(Records from a dataset)

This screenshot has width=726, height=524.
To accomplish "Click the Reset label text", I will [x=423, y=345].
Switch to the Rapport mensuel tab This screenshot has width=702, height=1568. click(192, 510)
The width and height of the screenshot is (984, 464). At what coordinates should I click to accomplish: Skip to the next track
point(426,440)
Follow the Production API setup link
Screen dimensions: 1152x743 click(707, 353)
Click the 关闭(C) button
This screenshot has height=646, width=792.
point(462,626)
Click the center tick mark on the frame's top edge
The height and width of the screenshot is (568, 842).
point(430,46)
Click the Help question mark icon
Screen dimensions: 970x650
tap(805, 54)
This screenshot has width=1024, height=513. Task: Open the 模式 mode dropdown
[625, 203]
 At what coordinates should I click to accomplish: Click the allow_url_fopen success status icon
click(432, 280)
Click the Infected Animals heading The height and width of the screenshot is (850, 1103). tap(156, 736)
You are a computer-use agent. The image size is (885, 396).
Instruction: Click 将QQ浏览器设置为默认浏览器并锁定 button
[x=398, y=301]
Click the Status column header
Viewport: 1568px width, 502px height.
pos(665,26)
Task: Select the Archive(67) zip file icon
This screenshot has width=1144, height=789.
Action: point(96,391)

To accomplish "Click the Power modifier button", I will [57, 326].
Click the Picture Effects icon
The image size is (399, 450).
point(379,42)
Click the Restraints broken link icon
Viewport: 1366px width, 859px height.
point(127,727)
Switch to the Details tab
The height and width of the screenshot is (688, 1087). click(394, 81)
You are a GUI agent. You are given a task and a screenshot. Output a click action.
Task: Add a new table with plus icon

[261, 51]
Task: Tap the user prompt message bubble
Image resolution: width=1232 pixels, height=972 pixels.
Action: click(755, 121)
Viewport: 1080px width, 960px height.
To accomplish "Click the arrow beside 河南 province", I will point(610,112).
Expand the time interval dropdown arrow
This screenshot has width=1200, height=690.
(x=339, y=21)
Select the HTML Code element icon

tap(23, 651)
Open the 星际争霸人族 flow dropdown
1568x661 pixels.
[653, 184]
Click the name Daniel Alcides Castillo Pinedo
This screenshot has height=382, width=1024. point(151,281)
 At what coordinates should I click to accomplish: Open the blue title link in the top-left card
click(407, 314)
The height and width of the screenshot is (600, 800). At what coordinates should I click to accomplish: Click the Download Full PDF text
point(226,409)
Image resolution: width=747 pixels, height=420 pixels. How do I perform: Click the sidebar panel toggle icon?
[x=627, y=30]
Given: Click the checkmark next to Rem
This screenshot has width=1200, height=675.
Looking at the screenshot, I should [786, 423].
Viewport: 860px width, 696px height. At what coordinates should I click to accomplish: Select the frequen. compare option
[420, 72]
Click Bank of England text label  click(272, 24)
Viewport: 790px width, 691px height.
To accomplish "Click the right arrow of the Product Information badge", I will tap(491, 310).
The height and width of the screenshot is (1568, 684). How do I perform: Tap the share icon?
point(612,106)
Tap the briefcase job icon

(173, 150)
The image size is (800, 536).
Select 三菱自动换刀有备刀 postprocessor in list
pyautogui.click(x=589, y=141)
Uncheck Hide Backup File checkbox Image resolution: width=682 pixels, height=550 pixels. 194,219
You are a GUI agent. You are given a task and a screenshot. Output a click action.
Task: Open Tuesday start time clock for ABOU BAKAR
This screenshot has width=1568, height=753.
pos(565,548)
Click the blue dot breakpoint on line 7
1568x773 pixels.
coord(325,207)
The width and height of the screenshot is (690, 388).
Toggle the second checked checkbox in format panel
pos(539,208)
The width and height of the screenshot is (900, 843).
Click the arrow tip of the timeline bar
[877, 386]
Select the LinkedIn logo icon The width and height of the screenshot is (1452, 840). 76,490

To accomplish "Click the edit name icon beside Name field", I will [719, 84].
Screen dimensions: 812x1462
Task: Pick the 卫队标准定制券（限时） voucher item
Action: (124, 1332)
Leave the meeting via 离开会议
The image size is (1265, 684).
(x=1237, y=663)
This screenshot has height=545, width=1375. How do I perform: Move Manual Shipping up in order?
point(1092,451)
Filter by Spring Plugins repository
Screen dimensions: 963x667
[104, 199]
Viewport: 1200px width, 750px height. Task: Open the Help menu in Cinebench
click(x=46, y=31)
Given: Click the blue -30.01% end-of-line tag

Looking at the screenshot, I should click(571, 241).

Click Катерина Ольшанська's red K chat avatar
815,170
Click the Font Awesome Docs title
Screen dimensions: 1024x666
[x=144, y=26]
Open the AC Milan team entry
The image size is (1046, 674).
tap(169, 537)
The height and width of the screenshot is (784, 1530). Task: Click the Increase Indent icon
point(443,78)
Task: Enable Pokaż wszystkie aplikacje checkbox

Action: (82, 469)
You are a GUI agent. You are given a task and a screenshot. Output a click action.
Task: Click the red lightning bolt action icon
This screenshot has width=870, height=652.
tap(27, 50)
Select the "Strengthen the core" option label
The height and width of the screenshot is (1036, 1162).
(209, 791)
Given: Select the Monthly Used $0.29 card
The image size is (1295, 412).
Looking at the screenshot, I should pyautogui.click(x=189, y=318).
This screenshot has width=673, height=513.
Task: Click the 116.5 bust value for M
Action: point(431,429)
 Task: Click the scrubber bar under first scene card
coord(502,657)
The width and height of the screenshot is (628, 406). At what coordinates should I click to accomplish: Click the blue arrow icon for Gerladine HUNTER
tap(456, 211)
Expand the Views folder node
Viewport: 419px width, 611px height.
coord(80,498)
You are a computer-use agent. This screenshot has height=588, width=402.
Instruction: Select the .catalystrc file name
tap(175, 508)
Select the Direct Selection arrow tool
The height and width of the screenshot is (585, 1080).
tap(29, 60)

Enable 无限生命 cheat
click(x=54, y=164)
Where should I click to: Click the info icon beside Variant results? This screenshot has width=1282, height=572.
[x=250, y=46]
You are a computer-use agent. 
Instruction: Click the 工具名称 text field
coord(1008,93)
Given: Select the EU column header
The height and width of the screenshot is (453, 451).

**Work to be completed:** Retype each of the records, word for word, with nothing added or dropped.

**The answer:**
This screenshot has width=726, height=524.
To accomplish "Click the Reset label text", I will [x=423, y=345].
Switch to the Rapport mensuel tab This screenshot has width=702, height=1568. click(192, 510)
The width and height of the screenshot is (984, 464). At what coordinates should I click to accomplish: Skip to the next track
point(426,440)
Follow the Production API setup link
Screen dimensions: 1152x743 click(707, 353)
Click the 关闭(C) button
This screenshot has height=646, width=792.
point(462,626)
Click the center tick mark on the frame's top edge
The height and width of the screenshot is (568, 842).
point(430,46)
Click the Help question mark icon
Screen dimensions: 970x650
tap(805, 54)
This screenshot has width=1024, height=513. Task: Open the 模式 mode dropdown
[625, 203]
 At what coordinates should I click to accomplish: Click the allow_url_fopen success status icon
click(432, 280)
Click the Infected Animals heading The height and width of the screenshot is (850, 1103). tap(156, 736)
You are a computer-use agent. The image size is (885, 396).
Instruction: Click 将QQ浏览器设置为默认浏览器并锁定 button
[x=398, y=301]
Click the Status column header
Viewport: 1568px width, 502px height.
pos(665,26)
Task: Select the Archive(67) zip file icon
This screenshot has width=1144, height=789.
Action: point(96,391)

To accomplish "Click the Power modifier button", I will [57, 326].
Click the Picture Effects icon
The image size is (399, 450).
point(379,42)
Click the Restraints broken link icon
Viewport: 1366px width, 859px height.
point(127,727)
Switch to the Details tab
The height and width of the screenshot is (688, 1087). click(394, 81)
You are a GUI agent. You are given a task and a screenshot. Output a click action.
Task: Add a new table with plus icon

[261, 51]
Task: Tap the user prompt message bubble
Image resolution: width=1232 pixels, height=972 pixels.
Action: click(755, 121)
Viewport: 1080px width, 960px height.
To accomplish "Click the arrow beside 河南 province", I will point(610,112).
Expand the time interval dropdown arrow
This screenshot has width=1200, height=690.
(x=339, y=21)
Select the HTML Code element icon

tap(23, 651)
Open the 星际争霸人族 flow dropdown
1568x661 pixels.
[653, 184]
Click the name Daniel Alcides Castillo Pinedo
This screenshot has height=382, width=1024. point(151,281)
 At what coordinates should I click to accomplish: Open the blue title link in the top-left card
click(407, 314)
The height and width of the screenshot is (600, 800). At what coordinates should I click to accomplish: Click the Download Full PDF text
point(226,409)
Image resolution: width=747 pixels, height=420 pixels. How do I perform: Click the sidebar panel toggle icon?
[x=627, y=30]
Given: Click the checkmark next to Rem
This screenshot has width=1200, height=675.
Looking at the screenshot, I should [786, 423].
Viewport: 860px width, 696px height. At what coordinates should I click to accomplish: Select the frequen. compare option
[420, 72]
Click Bank of England text label  click(272, 24)
Viewport: 790px width, 691px height.
To accomplish "Click the right arrow of the Product Information badge", I will tap(491, 310).
The height and width of the screenshot is (1568, 684). How do I perform: Tap the share icon?
point(612,106)
Tap the briefcase job icon

(173, 150)
The image size is (800, 536).
Select 三菱自动换刀有备刀 postprocessor in list
pyautogui.click(x=589, y=141)
Uncheck Hide Backup File checkbox Image resolution: width=682 pixels, height=550 pixels. 194,219
You are a GUI agent. You are given a task and a screenshot. Output a click action.
Task: Open Tuesday start time clock for ABOU BAKAR
This screenshot has width=1568, height=753.
pos(565,548)
Click the blue dot breakpoint on line 7
1568x773 pixels.
coord(325,207)
The width and height of the screenshot is (690, 388).
Toggle the second checked checkbox in format panel
pos(539,208)
The width and height of the screenshot is (900, 843).
Click the arrow tip of the timeline bar
[877, 386]
Select the LinkedIn logo icon The width and height of the screenshot is (1452, 840). 76,490

To accomplish "Click the edit name icon beside Name field", I will [719, 84].
Screen dimensions: 812x1462
Task: Pick the 卫队标准定制券（限时） voucher item
Action: (124, 1332)
Leave the meeting via 离开会议
The image size is (1265, 684).
(x=1237, y=663)
This screenshot has height=545, width=1375. How do I perform: Move Manual Shipping up in order?
point(1092,451)
Filter by Spring Plugins repository
Screen dimensions: 963x667
[104, 199]
Viewport: 1200px width, 750px height. Task: Open the Help menu in Cinebench
click(x=46, y=31)
Given: Click the blue -30.01% end-of-line tag

Looking at the screenshot, I should click(571, 241).

Click Катерина Ольшанська's red K chat avatar
815,170
Click the Font Awesome Docs title
Screen dimensions: 1024x666
[x=144, y=26]
Open the AC Milan team entry
The image size is (1046, 674).
tap(169, 537)
The height and width of the screenshot is (784, 1530). Task: Click the Increase Indent icon
point(443,78)
Task: Enable Pokaż wszystkie aplikacje checkbox

Action: (82, 469)
You are a GUI agent. You are given a task and a screenshot. Output a click action.
Task: Click the red lightning bolt action icon
This screenshot has width=870, height=652.
tap(27, 50)
Select the "Strengthen the core" option label
The height and width of the screenshot is (1036, 1162).
(209, 791)
Given: Select the Monthly Used $0.29 card
The image size is (1295, 412).
Looking at the screenshot, I should pyautogui.click(x=189, y=318).
This screenshot has width=673, height=513.
Task: Click the 116.5 bust value for M
Action: point(431,429)
 Task: Click the scrubber bar under first scene card
coord(502,657)
The width and height of the screenshot is (628, 406). At what coordinates should I click to accomplish: Click the blue arrow icon for Gerladine HUNTER
tap(456, 211)
Expand the Views folder node
Viewport: 419px width, 611px height.
coord(80,498)
You are a computer-use agent. This screenshot has height=588, width=402.
Instruction: Select the .catalystrc file name
tap(175, 508)
Select the Direct Selection arrow tool
The height and width of the screenshot is (585, 1080).
tap(29, 60)

Enable 无限生命 cheat
click(x=54, y=164)
Where should I click to: Click the info icon beside Variant results? This screenshot has width=1282, height=572.
[x=250, y=46]
You are a computer-use agent. 
Instruction: Click the 工具名称 text field
coord(1008,93)
Given: Select the EU column header
The height and width of the screenshot is (453, 451).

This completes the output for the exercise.